HELP Toodie Jane!!!!
Okay, so I made your english toffee today. I was a bit concerned as I was approaching the hard crack stage and my toffee was lightly brown but not dark as you posted. I cooked for a bit longer but not much. Then I proceeded with the recipe and although it tastes great the texture of the toffee itself reminds me of maple sugar candy. I recall that this is what my last batch came out like, which is why I haven't attempted it since (years ago!). Is this what it is supposed to be like? The toffee I've had from professional places tastes more like caramel...what did I do wrong??
OK--let's see, the color is light and the texture is sugary. h-m-m-m. I'll try to help, but I'm not a food scientist. I make no other cooked candy, so it's not like I do anything but follow the recipe.
The recipe says to take the mixture to 320. Did yours go that high? My candy thermo says hard crack is 310, but the candy needs to go to 320. At about 270 to 290 the toffee goes from looking frothy and light to thickening slightly in texture, and it begins the darkening phase. From 300 to 320 is when mine turns dark which mind you is the color of a rich caramel candy. Does any of this sound like your experience at all? I always use the same candy thermo, a dial type that clips on the edge of the pan, so I can't say I've tested the candy on any other type of thermo. I'm just assuming mine is accurate, but if it wasn't, and it takes longer to show temp than yours, maybe mine is going higher than 320? I think my finished toffee tastes pretty much like a Sugar Daddy candy bar.
For the texture, mine is always a bit sugary, not grainy, but it never has the sticky toffee texture that say a Heath Bar has. It melts very quickly on the tongue and does not get stuck in your teeth, which I like. I do not wash down the pan sides like they tell you to do with caramel, so I think this is why the texture is a little sugary, but again, I don't find it objectionable, as I would with something like grainy fudge (ugh hate that)

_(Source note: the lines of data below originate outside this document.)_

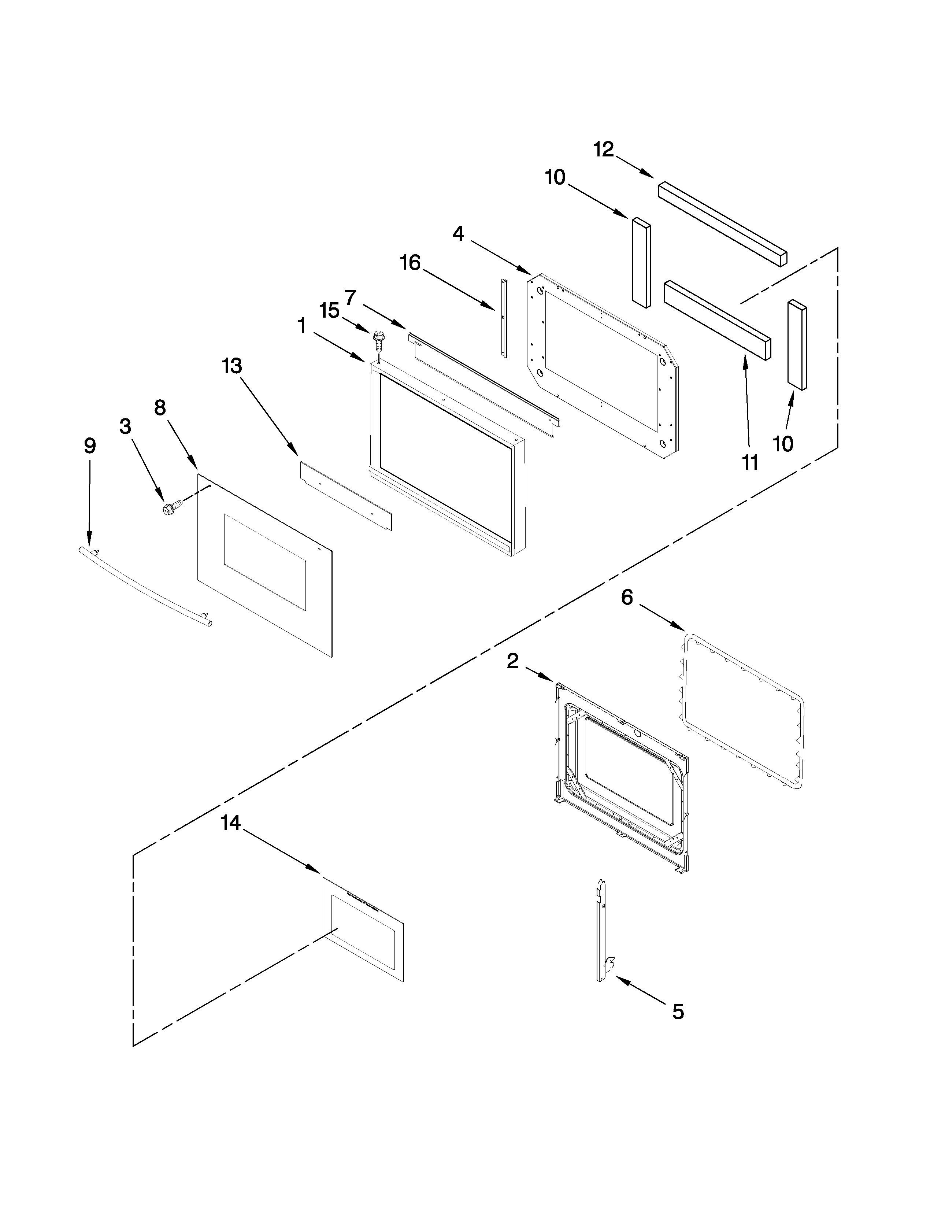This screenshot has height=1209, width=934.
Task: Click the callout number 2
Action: (x=513, y=661)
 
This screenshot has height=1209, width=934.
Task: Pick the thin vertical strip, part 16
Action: (x=504, y=318)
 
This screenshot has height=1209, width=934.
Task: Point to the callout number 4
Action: (x=458, y=234)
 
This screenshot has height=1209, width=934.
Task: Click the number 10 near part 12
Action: (x=555, y=177)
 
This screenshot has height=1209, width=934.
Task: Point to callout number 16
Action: (x=410, y=262)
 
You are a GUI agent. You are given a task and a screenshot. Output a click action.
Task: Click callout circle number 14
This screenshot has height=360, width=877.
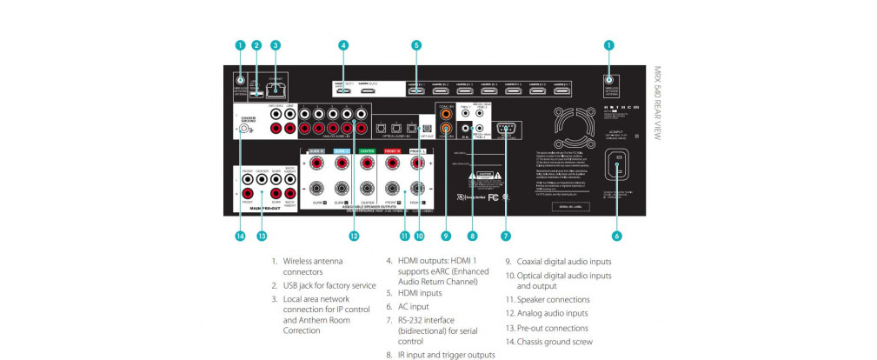(x=240, y=236)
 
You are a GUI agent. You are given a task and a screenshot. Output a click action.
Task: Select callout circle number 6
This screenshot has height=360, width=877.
(x=616, y=236)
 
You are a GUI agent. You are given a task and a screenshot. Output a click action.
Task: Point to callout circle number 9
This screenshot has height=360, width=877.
(x=446, y=236)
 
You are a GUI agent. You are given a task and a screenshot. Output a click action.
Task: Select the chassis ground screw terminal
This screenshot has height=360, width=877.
(x=245, y=129)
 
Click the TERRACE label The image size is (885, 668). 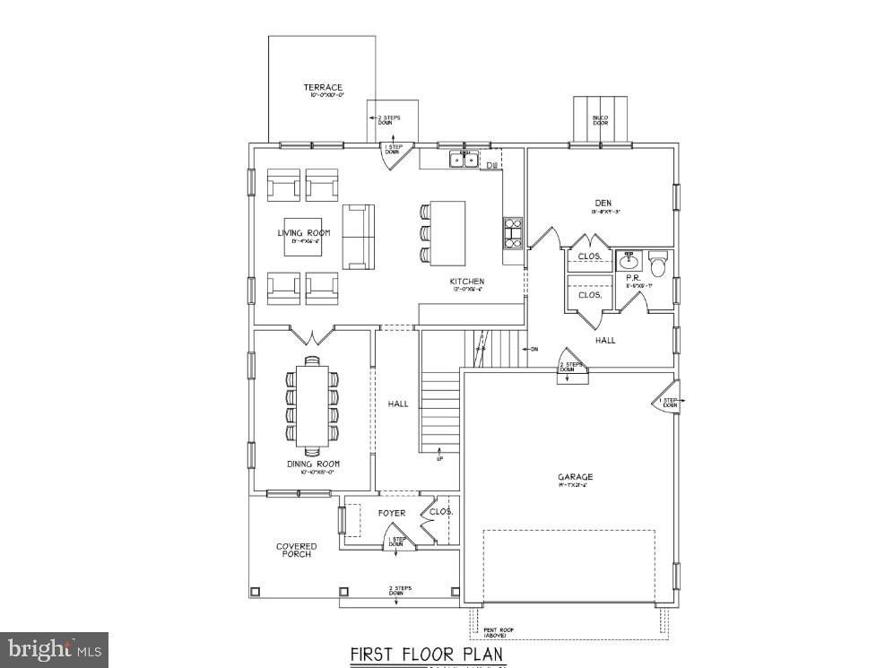click(x=323, y=88)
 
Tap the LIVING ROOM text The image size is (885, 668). click(x=303, y=233)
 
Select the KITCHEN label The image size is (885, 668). click(x=467, y=282)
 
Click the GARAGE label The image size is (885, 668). click(x=574, y=477)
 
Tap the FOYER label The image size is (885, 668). click(x=391, y=514)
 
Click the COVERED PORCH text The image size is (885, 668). click(x=296, y=551)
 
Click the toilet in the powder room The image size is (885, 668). click(x=658, y=265)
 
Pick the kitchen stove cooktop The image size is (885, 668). click(x=513, y=232)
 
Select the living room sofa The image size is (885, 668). click(x=357, y=236)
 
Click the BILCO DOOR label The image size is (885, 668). click(x=600, y=120)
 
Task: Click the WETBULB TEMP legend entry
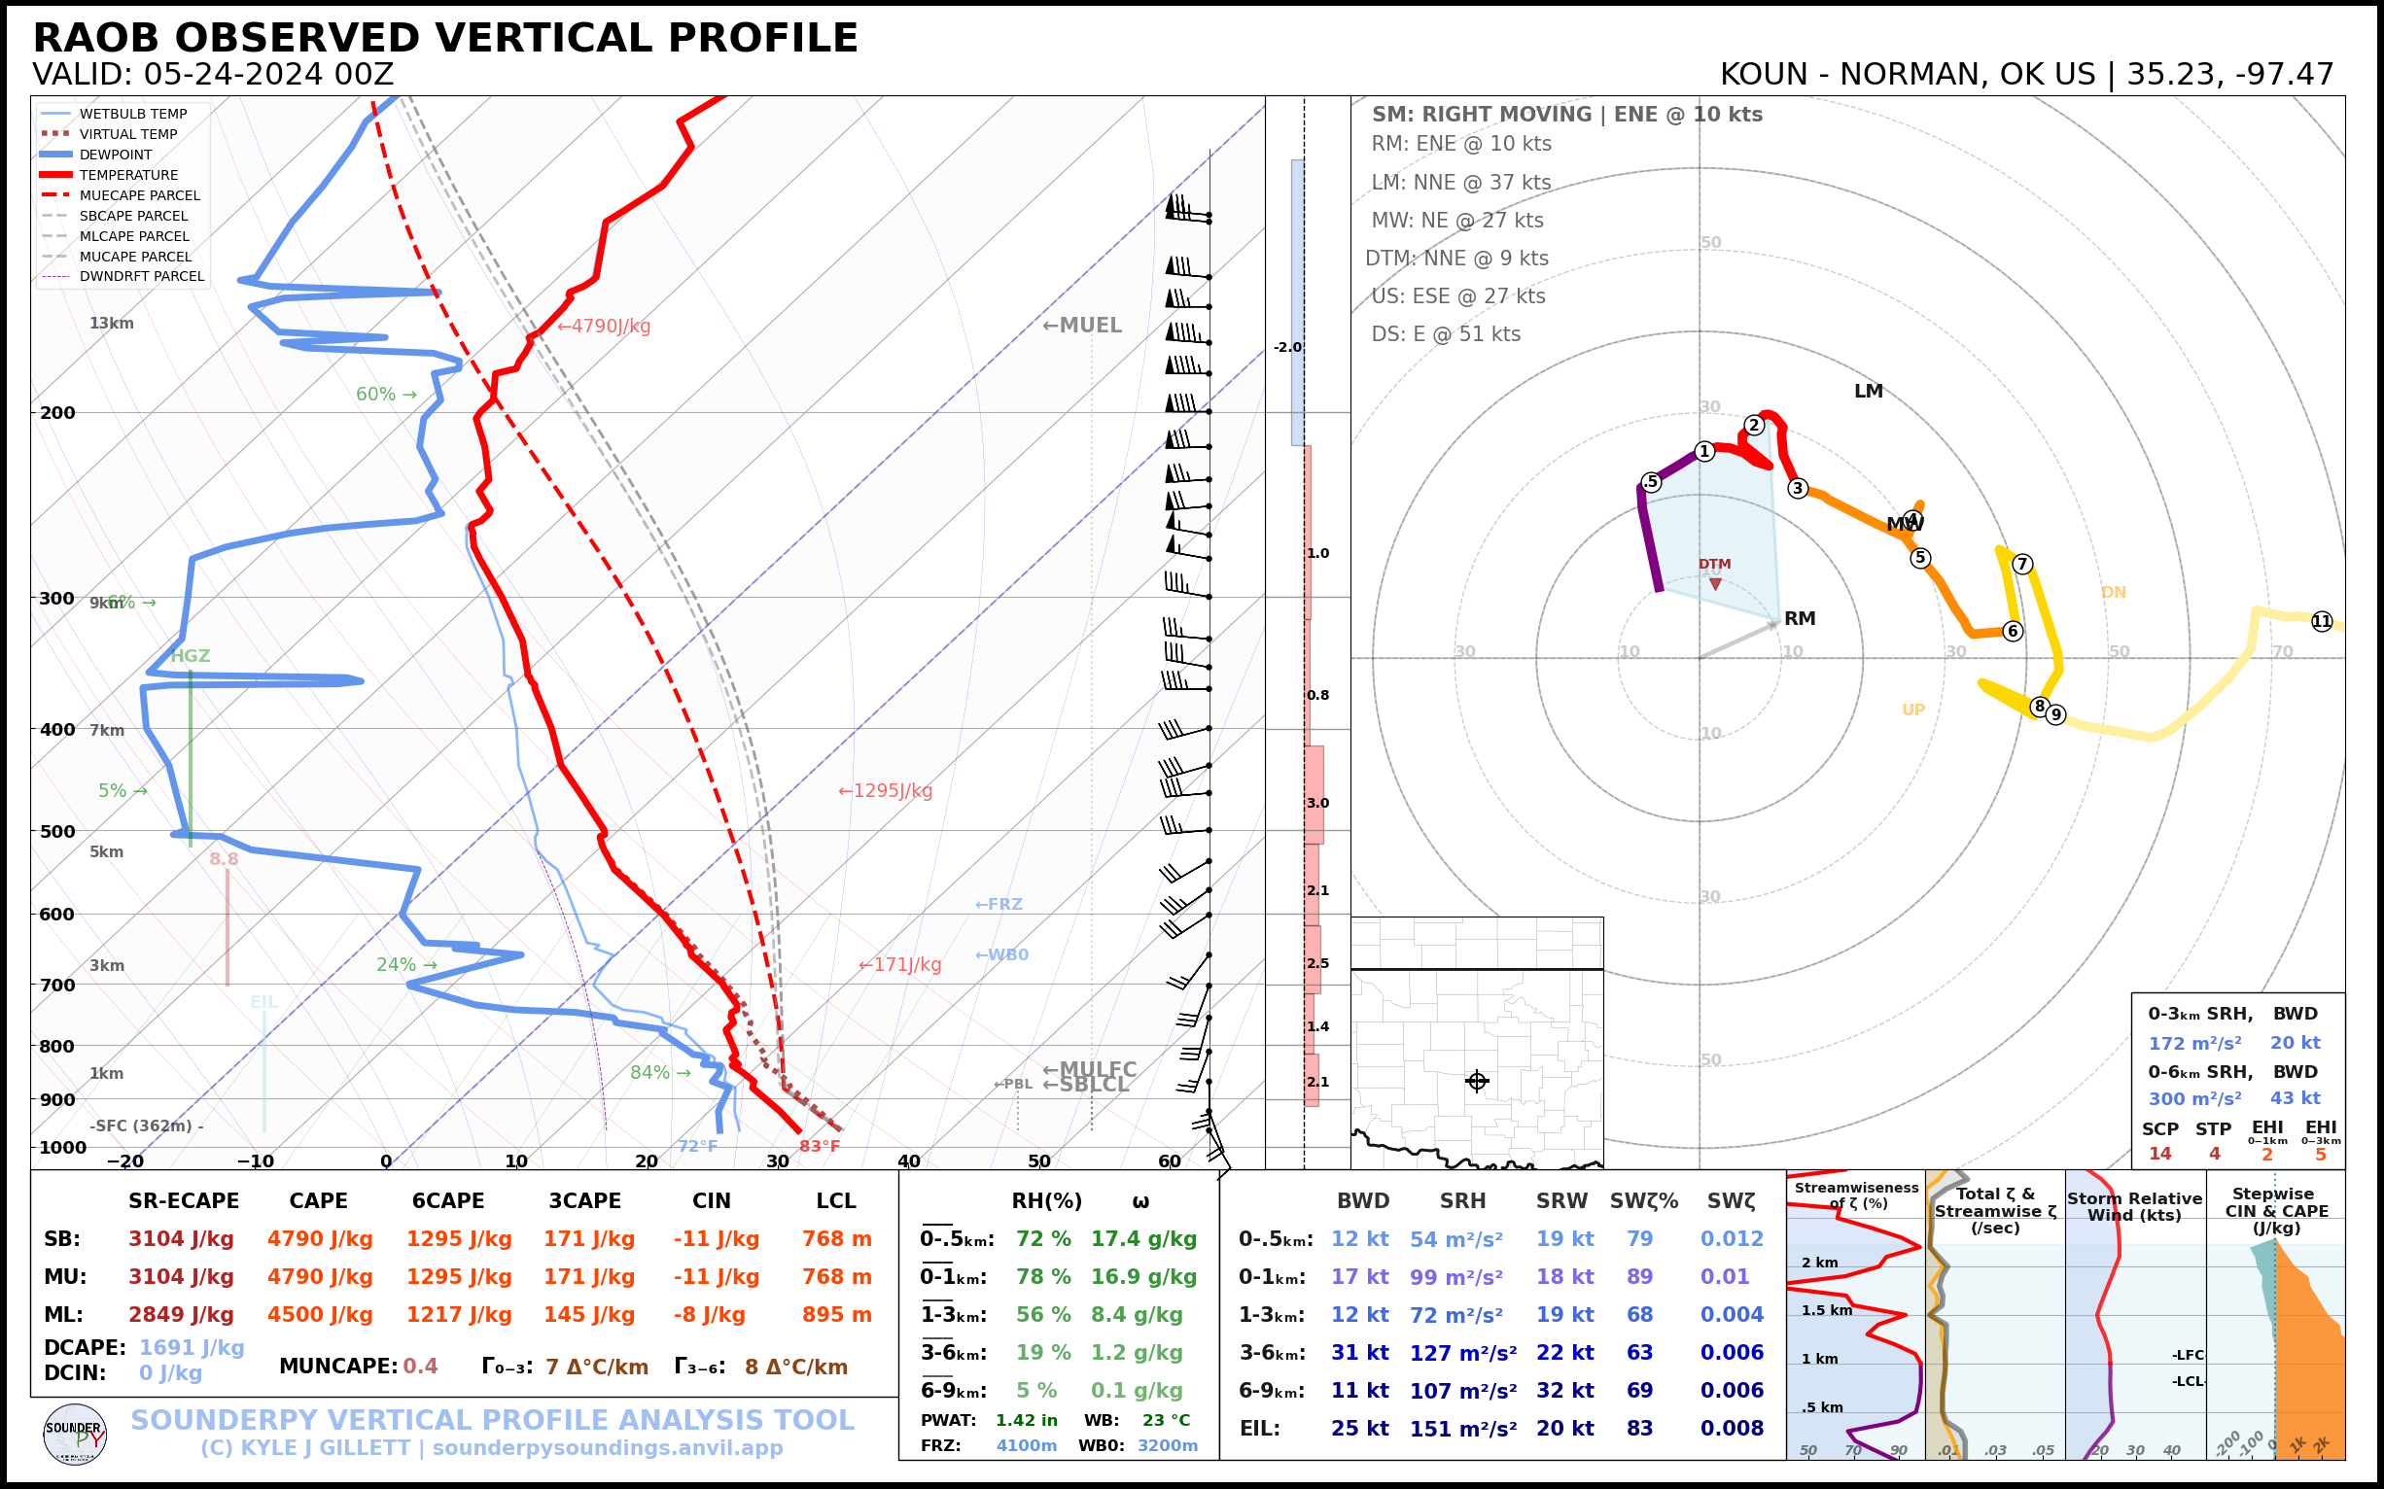[132, 115]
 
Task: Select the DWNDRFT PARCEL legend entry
[141, 277]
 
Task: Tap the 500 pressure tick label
[57, 831]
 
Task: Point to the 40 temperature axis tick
[908, 1161]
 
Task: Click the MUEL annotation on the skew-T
[1083, 325]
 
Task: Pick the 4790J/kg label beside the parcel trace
[604, 326]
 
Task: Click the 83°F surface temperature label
[819, 1146]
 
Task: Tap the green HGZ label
[191, 656]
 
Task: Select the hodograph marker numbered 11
[2322, 621]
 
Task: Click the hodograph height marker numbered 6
[2013, 631]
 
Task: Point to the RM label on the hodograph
[1799, 618]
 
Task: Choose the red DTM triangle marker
[1715, 584]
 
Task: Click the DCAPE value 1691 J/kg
[192, 1347]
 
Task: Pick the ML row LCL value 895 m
[836, 1315]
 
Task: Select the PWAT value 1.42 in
[1026, 1420]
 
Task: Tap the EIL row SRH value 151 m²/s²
[1462, 1429]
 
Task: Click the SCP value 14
[2159, 1153]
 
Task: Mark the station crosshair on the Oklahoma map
[1477, 1082]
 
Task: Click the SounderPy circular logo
[75, 1435]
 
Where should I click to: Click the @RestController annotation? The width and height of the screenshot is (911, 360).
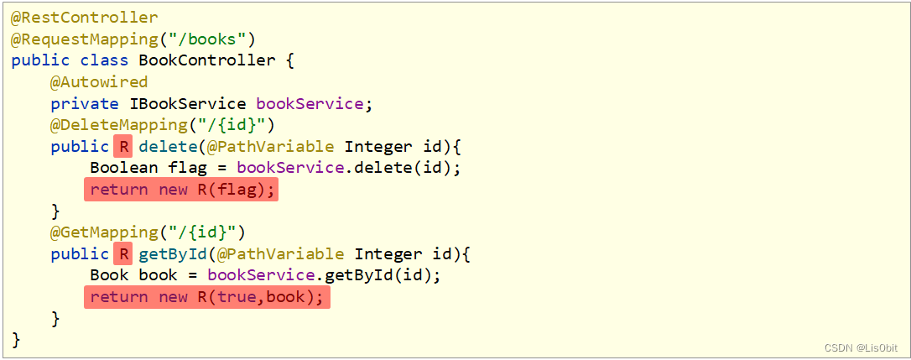[x=84, y=17]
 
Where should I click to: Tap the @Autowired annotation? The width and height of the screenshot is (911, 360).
[x=99, y=82]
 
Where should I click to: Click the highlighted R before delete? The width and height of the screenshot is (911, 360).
[x=123, y=147]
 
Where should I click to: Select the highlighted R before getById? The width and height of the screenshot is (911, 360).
[x=123, y=254]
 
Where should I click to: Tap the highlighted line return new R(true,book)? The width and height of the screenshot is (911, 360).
[x=206, y=298]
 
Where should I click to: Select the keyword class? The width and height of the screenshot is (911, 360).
[x=104, y=60]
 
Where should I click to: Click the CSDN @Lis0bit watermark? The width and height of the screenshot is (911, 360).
[x=861, y=347]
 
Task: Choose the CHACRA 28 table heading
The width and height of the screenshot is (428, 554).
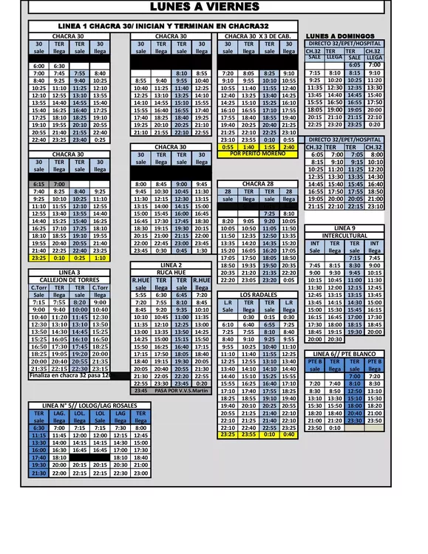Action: pyautogui.click(x=258, y=184)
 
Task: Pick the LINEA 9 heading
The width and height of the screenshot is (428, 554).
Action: pyautogui.click(x=344, y=228)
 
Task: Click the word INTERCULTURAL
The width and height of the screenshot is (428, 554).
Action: pyautogui.click(x=344, y=236)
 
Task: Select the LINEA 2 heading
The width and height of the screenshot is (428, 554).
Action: pyautogui.click(x=171, y=265)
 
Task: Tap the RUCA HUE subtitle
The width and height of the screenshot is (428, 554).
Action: pyautogui.click(x=171, y=273)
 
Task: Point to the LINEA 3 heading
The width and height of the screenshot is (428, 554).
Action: pyautogui.click(x=69, y=273)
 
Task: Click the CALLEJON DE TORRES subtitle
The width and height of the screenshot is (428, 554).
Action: pyautogui.click(x=69, y=280)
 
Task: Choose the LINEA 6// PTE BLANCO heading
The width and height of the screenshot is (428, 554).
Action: pyautogui.click(x=344, y=355)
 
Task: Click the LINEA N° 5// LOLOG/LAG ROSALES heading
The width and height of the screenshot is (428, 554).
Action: pyautogui.click(x=80, y=406)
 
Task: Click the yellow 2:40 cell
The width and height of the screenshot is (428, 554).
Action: pyautogui.click(x=288, y=147)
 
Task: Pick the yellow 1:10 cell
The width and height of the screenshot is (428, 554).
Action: pyautogui.click(x=99, y=258)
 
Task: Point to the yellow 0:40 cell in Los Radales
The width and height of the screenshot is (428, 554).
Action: pyautogui.click(x=288, y=434)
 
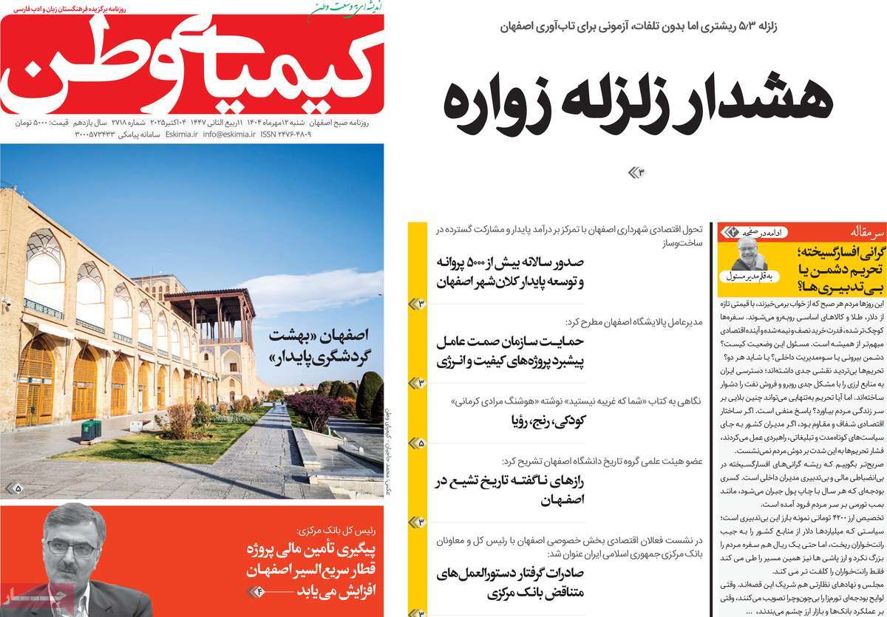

I hope yours turns out to your liking, and I hope you try it again. I'm not sure if humidity plays a part in how well the toffee comes out, so maybe making it again would give you something to compare it to. I make 3 batches each year, because I always find someone else who wants some.
It's butter, sugar, chocolate and nuts. If all else fails, crumble it up and use it on cookies, ice cream, in cinnamon buns, coffee cake, or make a tart with some more nuts and use it for the topping.
Best holiday wishes,
re: toodie jane
Thanks for the reply Toodie Jane. In answer to your questions, I did cook the toffee to 320 perhaps a bit more, and it did have that beautiful caramel color. As for the texture I guess it is just like yours. I am not a toffee expert by any means because I do not eat it often but I thought it was a bit chewier than mine. The texture appears to be fine...when I went out last night I returned to 3/4 of a pan, my pups had chipped away at it!! So, thanks for your help, I will be delivering it this week as gifts!!! Happy Holidays to you!
re: toodie jane
Hi Toodie Jane, it's that time of year again! (Wow this is an old thread! But some things never change) I have a friend who is having issues with her toffee, but since I've never made candy I'm not knowledgeable at all on this subject. Then I thought of you and this post, while duly noting that you are NOT a food scientist ;-)
Here's her question: the English Toffee recipe she is using failed/never set up crispy nor did it get ultra brown. Just guessing, could the thermometer have registered 320•f due to touching the bottom of the pan, rather than registering the degree of the molten mix in the pan?
I don't want to give her MY advice, since I still have trouble using the thermometer to get my jams to set up myself. Hopefully someday!